When The Hubs and I were first dating, we ordered a lot of Thai food.
Because it was quick, delicious, and heavy enough to soak up booze on sloppy nights out.
And we had a lot of sloppy nights back then.
So we ordered it often.
But one Saturday night, things went horribly wrong.
As we were already hungover from the night before, we decided to order everything on the menu: pad thai, spring rolls, chow mein, kung pow chicken, sauteed shrimp…
After we'd paid the delivery guy and set our little buffet of fattening goodness all over the kitchen counter, we loaded our plates as high as they would go, sat down in front of the TV, and started gorging.
And I swallowed an entire piece of broccoli.
Without chewing it.
And it got stuck in my throat.
Panicked, I raced back to the kitchen at the exact same moment my cell phone started ringing.
How convenient, right?
I immediately silenced my phone and hung my head over the sink in hopes I could dislodge the piece of broccoli.
But it wasn't working.
So I ran to the bathroom, locked the door, and started sticking my fingers down my throat. I figured if I could throw up hard enough, I'd be able to knock the broccoli out of place.
When The Hubs saw me beeline to the bathroom, he jumped up to tell me he was out of toilet paper, but when he saw the crazed look on my face and the tears streaming down my cheeks, he stopped dead in his tracks.
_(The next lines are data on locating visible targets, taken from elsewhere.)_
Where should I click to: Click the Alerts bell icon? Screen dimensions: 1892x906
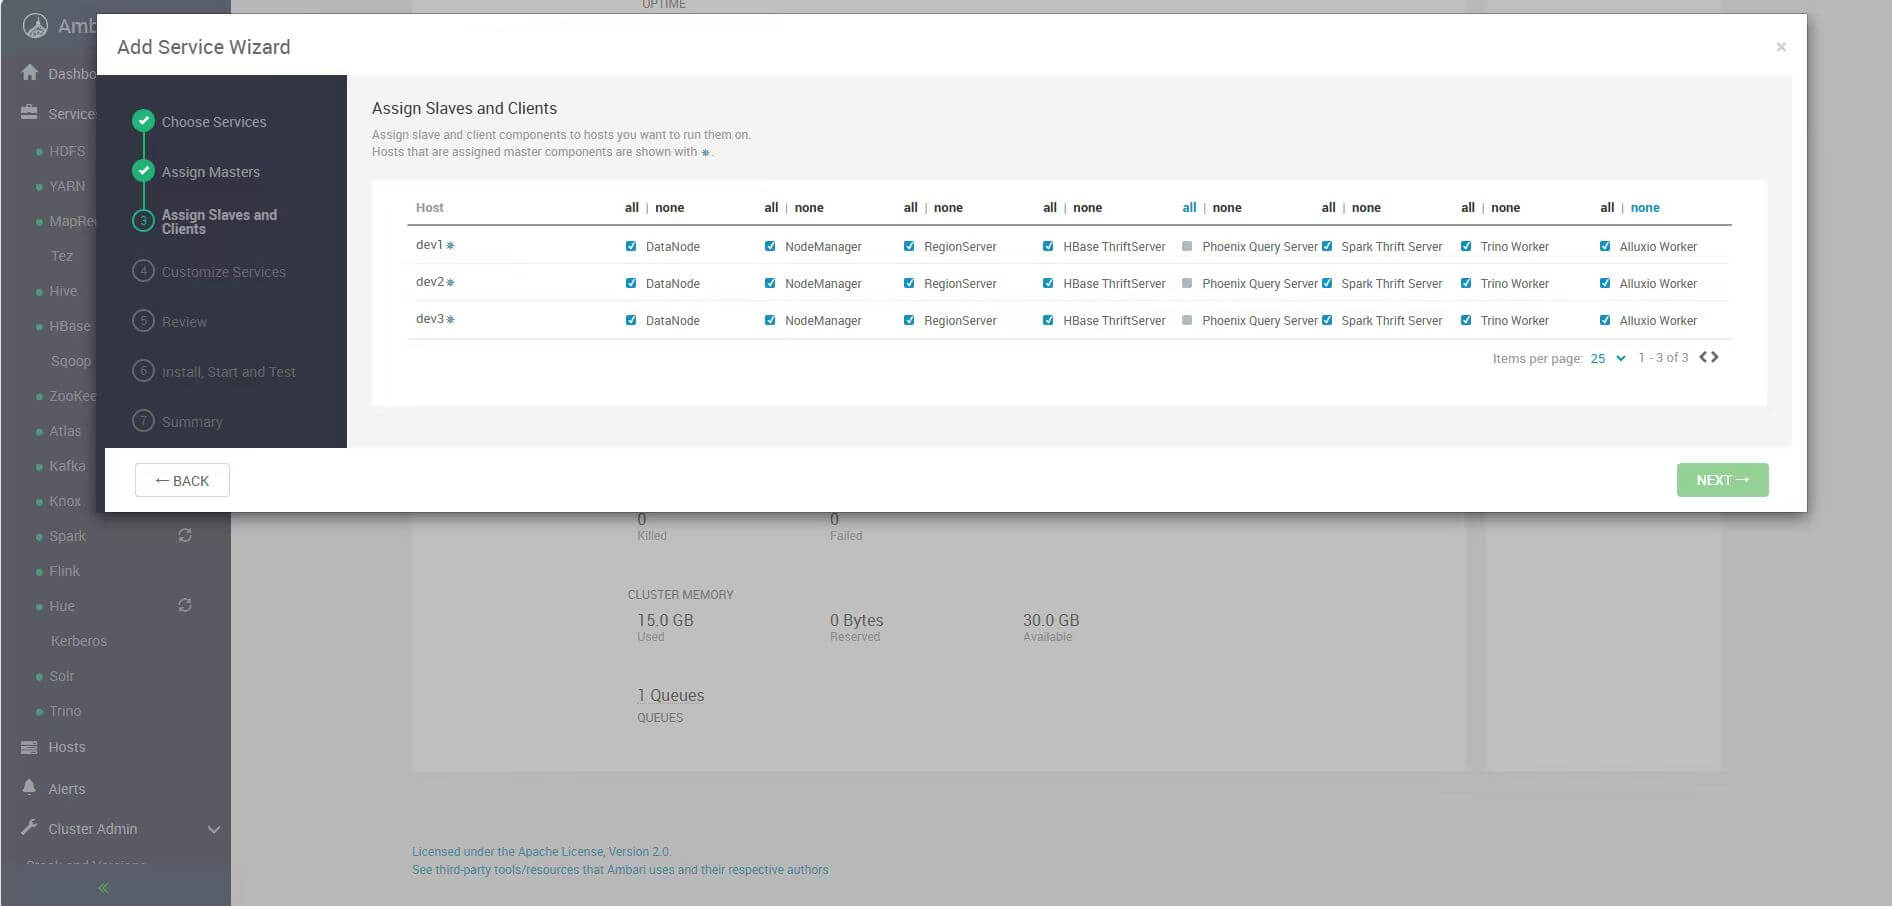coord(29,788)
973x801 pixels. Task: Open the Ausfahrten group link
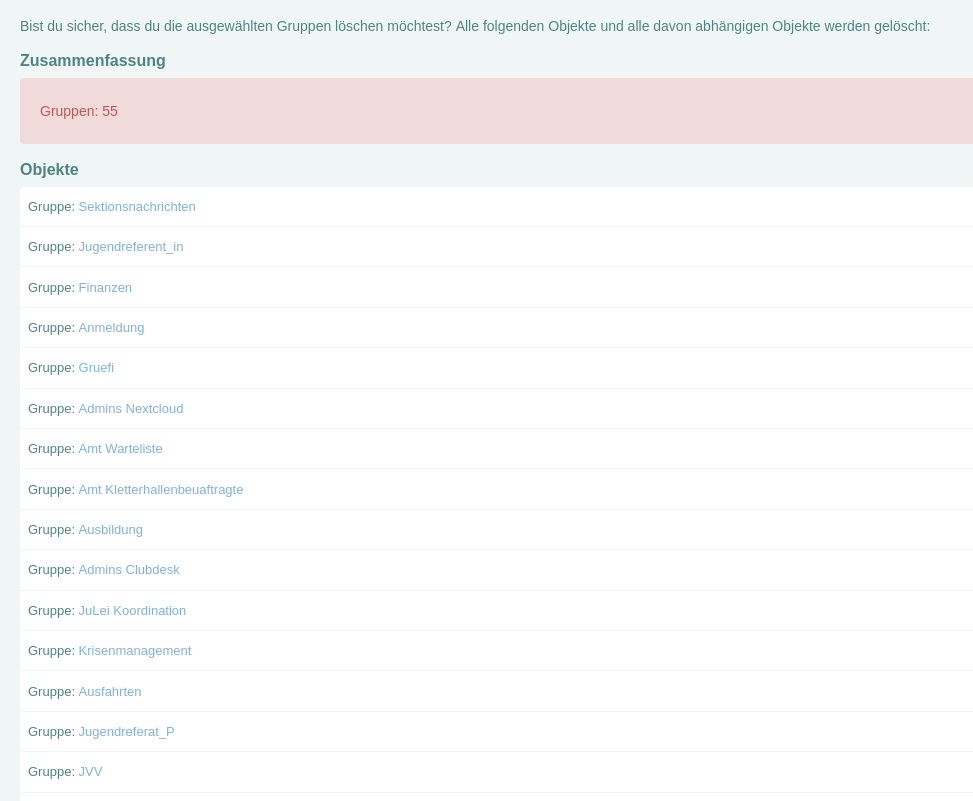(x=110, y=692)
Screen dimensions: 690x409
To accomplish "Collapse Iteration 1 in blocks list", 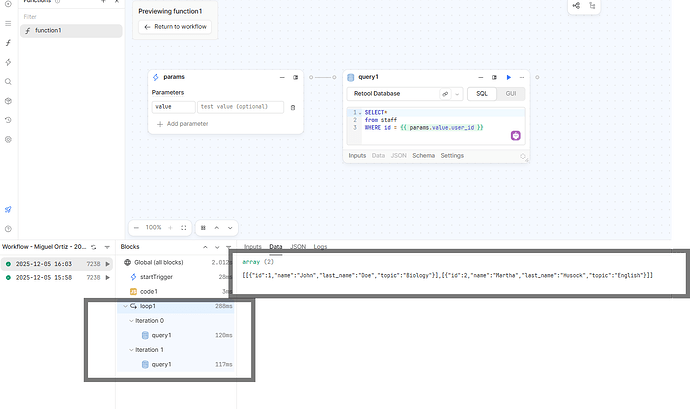I will click(130, 350).
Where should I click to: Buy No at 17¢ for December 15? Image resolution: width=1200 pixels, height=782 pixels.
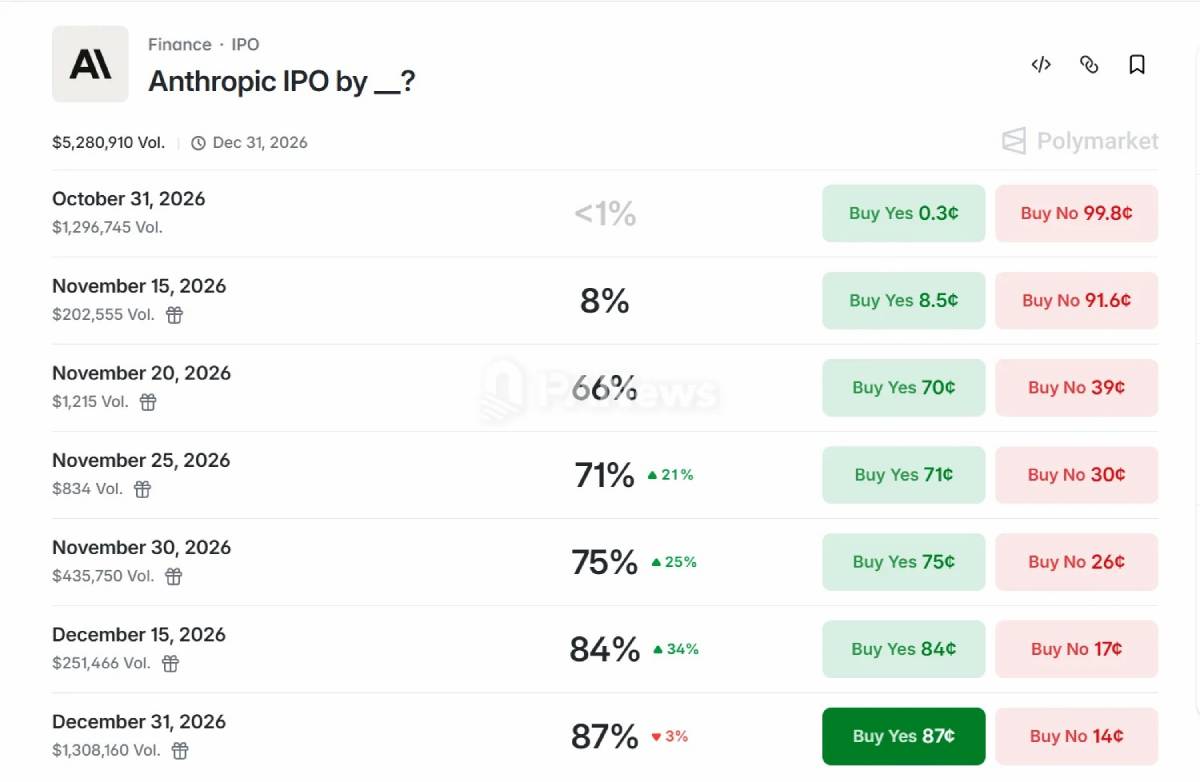tap(1076, 648)
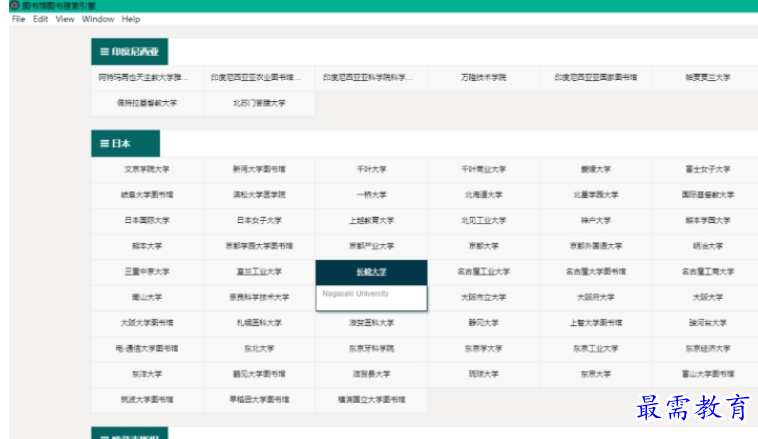Click 万隆技术学院 under 印度尼西亚
The width and height of the screenshot is (758, 439).
coord(483,77)
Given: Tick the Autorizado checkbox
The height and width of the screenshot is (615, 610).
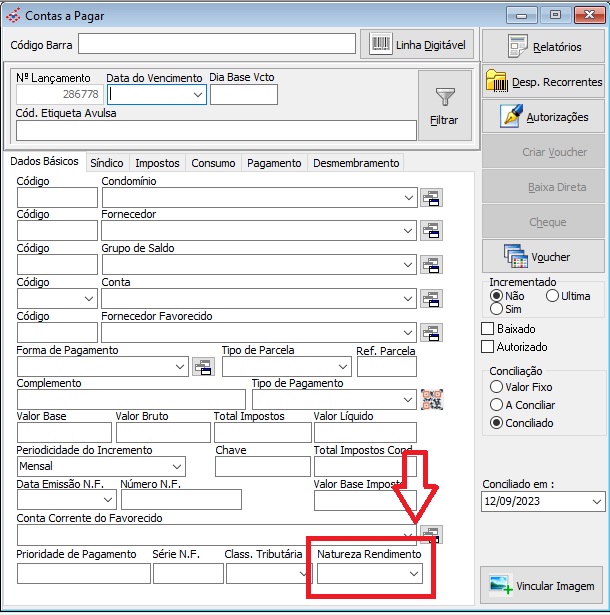Looking at the screenshot, I should click(x=488, y=347).
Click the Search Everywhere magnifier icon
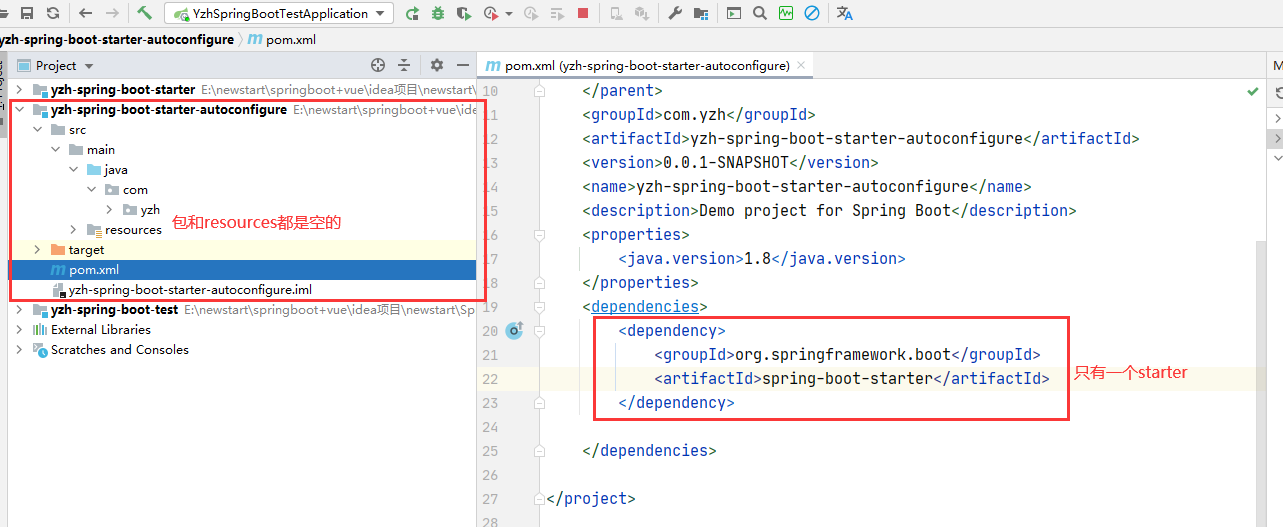Viewport: 1283px width, 527px height. pyautogui.click(x=760, y=13)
He thought I had taken the call on my phone and something had upset me.
So he left me alone.
While in the bathroom, I tried several times to get myself to puke violently, but no matter how far back I put my fingers, I just couldn't do it.
It was the one time in my life I wished I had dabbled in bulimia.
At one point, I did manage to move the broccoli, but all that did was make me start retching uncontrollably, which made it difficult to breath through my nose.
I eventually came to my senses and realized that, if I didn't get out of that bathroom, I was going to pass out.
So I did what any sane person would do: I ran back to the living room, bent over with my head between my knees, and started gasping for air.
Clearly, I had forgotten the universal sign for "I'm choking!".
You can picture this, right? The Hubs thinks I'm in the bathroom CRYING, and then I come out and he discovers I'M BARELY BREATHING.
Him: "WHAT'S GOING ON?!"
Me: Frantically points to neck, retches, and continues gasping for air.
Him: "ARE YOU CHOKING?!"
Me: Nodding, retching, and gasping for air.
Him: "OMG, WHAT DO I DO? WHAT DO I DO?"
Him: "YOU WANT WATER?!"
Me: More nodding, retching, and gasping for air.
He got me some water, and by some small miracle, I was actually able to swallow that piece of broccoli.
And then I was completely fine.
I had sweat and mascara stains running down my face and the bathroom looked like a scene out of The Exorcist, but I was fine.
It was pretty hard to recover from that though, you know?
Do you have any funny and awkward dating experiences involving Thai food?